Goiânia: Melhorias no transporte ficam fora da discussão

Rápido Araguaia - 50389
A primeira reunião da história da Câmara Deliberativa de Transportes Coletivos (CDTC) em local aberto ao público e à imprensa ocorreu com a presença de poucos integrantes titulares e terminou sem que nada fosse deliberado. Nenhuma proposta de melhoria foi sequer votada pelo colegiado e a discussão ficou em torno da continuidade de estudos que já vinham sendo feitos, como o fim da tarifa única e a mudança na administração dos terminais das empresas para as prefeituras. Não houve nem mesmo a deliberação sobre a manutenção da tarifa em R$ 3,70.
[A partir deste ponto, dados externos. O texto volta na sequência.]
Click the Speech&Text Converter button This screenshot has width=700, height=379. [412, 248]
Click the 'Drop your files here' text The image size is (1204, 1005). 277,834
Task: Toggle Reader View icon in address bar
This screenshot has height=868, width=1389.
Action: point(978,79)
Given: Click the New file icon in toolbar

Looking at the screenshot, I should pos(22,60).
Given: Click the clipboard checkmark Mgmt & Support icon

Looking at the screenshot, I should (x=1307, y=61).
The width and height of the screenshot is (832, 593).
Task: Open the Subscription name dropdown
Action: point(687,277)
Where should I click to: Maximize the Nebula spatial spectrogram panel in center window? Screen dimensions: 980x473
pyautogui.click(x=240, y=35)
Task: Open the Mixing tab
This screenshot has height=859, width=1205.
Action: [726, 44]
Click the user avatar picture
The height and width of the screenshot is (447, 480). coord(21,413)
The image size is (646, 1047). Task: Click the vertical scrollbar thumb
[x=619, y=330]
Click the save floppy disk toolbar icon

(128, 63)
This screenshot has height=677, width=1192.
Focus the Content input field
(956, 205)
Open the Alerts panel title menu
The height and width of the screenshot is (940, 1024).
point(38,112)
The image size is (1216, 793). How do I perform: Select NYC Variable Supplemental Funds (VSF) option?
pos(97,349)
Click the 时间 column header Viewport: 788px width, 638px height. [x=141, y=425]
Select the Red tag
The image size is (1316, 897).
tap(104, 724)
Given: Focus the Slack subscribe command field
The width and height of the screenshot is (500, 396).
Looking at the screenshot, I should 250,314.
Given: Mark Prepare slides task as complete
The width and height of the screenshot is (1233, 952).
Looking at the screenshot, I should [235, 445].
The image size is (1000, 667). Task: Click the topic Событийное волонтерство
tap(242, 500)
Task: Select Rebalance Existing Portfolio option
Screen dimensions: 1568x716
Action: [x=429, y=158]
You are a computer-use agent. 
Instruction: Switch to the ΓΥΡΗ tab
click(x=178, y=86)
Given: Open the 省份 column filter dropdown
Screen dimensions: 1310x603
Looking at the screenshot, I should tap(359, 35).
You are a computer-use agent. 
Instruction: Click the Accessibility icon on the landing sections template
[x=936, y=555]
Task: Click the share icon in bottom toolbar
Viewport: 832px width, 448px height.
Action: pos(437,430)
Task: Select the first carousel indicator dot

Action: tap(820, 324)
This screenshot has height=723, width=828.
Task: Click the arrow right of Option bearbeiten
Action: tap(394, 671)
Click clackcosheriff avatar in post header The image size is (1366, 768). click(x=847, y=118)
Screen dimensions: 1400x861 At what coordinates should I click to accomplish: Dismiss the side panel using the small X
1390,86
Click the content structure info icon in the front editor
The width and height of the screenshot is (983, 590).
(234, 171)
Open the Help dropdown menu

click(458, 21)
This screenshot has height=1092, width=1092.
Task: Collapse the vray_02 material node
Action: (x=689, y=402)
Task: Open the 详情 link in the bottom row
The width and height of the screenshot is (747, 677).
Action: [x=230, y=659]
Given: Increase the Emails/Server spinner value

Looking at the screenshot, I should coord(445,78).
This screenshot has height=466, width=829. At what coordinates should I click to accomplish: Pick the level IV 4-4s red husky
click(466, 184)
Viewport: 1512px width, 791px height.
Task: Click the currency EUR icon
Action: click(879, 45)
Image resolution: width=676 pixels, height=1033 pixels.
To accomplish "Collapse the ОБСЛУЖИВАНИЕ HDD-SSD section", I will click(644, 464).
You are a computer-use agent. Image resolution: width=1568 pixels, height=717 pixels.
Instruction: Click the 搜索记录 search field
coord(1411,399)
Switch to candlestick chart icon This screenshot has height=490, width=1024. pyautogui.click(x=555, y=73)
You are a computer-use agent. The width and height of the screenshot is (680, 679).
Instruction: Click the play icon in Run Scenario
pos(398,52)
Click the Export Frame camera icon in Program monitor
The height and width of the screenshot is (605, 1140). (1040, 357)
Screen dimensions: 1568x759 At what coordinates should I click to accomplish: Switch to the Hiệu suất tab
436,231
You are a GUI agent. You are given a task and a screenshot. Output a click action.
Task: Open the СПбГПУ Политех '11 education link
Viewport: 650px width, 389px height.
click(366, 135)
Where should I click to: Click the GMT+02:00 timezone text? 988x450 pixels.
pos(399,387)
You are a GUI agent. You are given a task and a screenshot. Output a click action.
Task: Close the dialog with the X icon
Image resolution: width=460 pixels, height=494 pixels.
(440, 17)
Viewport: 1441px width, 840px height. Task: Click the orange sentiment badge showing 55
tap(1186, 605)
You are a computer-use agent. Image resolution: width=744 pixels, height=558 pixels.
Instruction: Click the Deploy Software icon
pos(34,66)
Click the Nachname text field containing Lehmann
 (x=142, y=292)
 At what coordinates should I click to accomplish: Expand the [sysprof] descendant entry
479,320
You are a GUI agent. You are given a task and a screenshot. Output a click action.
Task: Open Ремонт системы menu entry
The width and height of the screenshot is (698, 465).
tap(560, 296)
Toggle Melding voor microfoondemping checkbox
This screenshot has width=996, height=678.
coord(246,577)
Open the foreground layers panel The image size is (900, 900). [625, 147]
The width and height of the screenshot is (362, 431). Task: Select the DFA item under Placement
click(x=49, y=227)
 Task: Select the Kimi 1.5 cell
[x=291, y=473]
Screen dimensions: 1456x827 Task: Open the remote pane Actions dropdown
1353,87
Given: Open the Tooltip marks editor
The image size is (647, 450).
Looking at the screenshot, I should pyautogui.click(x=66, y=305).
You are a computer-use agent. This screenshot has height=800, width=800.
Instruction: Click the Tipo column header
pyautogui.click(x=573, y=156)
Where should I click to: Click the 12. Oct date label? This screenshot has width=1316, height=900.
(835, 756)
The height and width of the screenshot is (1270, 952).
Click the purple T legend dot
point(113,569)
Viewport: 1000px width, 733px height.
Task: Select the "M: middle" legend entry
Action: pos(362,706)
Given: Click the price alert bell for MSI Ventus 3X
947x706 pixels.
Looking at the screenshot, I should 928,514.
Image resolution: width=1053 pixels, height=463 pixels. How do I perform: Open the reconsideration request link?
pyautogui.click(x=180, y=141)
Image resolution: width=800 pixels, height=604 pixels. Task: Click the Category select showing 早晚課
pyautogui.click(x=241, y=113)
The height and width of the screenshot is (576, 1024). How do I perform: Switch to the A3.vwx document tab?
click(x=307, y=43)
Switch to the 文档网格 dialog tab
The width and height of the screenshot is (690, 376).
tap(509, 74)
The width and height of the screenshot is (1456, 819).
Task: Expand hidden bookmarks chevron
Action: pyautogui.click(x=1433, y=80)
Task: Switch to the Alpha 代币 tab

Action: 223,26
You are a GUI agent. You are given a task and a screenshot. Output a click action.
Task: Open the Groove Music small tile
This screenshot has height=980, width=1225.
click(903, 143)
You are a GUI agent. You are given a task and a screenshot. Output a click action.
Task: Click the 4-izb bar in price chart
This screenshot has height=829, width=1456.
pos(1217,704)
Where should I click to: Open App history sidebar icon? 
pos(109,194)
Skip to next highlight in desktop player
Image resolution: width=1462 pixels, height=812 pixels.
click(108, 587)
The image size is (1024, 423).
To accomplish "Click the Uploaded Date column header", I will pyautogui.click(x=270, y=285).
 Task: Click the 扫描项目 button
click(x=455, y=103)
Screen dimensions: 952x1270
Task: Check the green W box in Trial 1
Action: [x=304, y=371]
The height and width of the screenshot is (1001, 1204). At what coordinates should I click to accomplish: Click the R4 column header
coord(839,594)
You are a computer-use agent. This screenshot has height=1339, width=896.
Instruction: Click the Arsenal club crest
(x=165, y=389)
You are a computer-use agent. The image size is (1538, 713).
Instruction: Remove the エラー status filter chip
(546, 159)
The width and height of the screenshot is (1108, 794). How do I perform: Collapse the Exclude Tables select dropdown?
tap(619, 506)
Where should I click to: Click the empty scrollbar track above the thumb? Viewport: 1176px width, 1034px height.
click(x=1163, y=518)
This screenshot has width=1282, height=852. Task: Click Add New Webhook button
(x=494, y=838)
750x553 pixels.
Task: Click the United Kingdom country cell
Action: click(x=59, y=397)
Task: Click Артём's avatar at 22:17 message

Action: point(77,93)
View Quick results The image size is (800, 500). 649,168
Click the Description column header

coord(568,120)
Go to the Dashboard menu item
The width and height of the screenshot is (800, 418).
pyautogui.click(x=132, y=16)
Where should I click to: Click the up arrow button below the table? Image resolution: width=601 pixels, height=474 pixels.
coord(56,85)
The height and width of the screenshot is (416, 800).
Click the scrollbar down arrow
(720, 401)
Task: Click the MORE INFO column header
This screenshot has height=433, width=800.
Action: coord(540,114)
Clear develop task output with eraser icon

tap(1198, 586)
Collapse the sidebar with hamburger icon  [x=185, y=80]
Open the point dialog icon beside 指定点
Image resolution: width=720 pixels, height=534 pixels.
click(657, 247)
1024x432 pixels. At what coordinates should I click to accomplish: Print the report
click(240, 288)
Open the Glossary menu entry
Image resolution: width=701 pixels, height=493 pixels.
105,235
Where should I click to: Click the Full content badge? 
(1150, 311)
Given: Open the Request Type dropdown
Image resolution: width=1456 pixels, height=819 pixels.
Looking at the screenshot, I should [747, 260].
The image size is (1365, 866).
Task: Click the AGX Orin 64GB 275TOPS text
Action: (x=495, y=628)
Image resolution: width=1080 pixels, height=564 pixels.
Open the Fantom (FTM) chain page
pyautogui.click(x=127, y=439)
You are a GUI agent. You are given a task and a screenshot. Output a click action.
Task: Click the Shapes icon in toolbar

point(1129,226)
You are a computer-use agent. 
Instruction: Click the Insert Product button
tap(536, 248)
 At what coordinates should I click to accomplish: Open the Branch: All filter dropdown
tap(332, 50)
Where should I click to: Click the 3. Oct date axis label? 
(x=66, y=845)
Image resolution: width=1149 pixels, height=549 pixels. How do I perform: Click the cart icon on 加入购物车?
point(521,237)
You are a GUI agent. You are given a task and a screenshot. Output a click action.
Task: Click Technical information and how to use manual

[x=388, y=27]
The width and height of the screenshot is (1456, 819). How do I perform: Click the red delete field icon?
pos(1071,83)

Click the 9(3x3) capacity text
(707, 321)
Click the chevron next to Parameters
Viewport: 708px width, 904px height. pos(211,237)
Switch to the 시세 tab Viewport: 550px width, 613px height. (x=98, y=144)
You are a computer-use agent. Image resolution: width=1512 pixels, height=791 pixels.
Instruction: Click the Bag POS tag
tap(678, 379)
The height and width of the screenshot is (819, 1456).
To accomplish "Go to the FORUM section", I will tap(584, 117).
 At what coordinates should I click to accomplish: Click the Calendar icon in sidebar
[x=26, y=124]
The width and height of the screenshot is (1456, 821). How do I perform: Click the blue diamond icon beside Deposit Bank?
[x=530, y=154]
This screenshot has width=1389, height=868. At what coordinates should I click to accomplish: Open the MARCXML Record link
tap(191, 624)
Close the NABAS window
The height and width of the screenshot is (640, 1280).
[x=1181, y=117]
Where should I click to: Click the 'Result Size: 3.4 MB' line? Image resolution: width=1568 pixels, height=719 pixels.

No entanto, é certo que não haverá aumento na tarifação deste ano, mas como o projeto do governo estadual de subsidiar as concessionárias arcando com as gratuidades do passe escolar ainda não foi aprovado na Assembleia Legislativa, a justificativa foi de que não haveria sobre o que votar. Os membros da CDTC afirmam que a tarifa permanecerá congelada, mesmo com a reclamação das concessionárias por não ter aumento e pelo fato da proposta estadual chegar a apenas 5% ante os 8% calculados em fevereiro para o aumento.

Sobre as demais propostas, o consenso foi de esperar a apresentação de estudos finalizados para qualquer deliberação, especialmente sobre a criação das sub-redes que acabariam com a tarifa única. Dentro da CDTC há resistência ao projeto dos membros do interior, ao mesmo tempo em que há interesse dos representantes de Goiânia e do Estado. Em relação aos terminais, os prefeitos serão chamados a fazer estudos sobre a possibilidade de arcar com os custos, que seriam de uma média de R$ 66 mil mensais.

O momento mais movimentado do encontro do colegiado responsável por estabelecer as políticas públicas do sistema de transporte coletivo da região metropolitana de Goiânia foi uma discussão entre o vereador Clécio Alves (PMDB) e os representantes do governo estadual. Após fala do secretário Vilmar Rocha, da Secretaria de Estado do Meio Ambiente, Recursos Hídricos, Cidades, Infraestrutura e Assuntos Metropolitanos (Secima), sobre a proposta do governador Marconi Perillo (PSDB) do passe escolar mantendo a tarifa em R$ 3,70, o vereador goianiense pediu a palavra.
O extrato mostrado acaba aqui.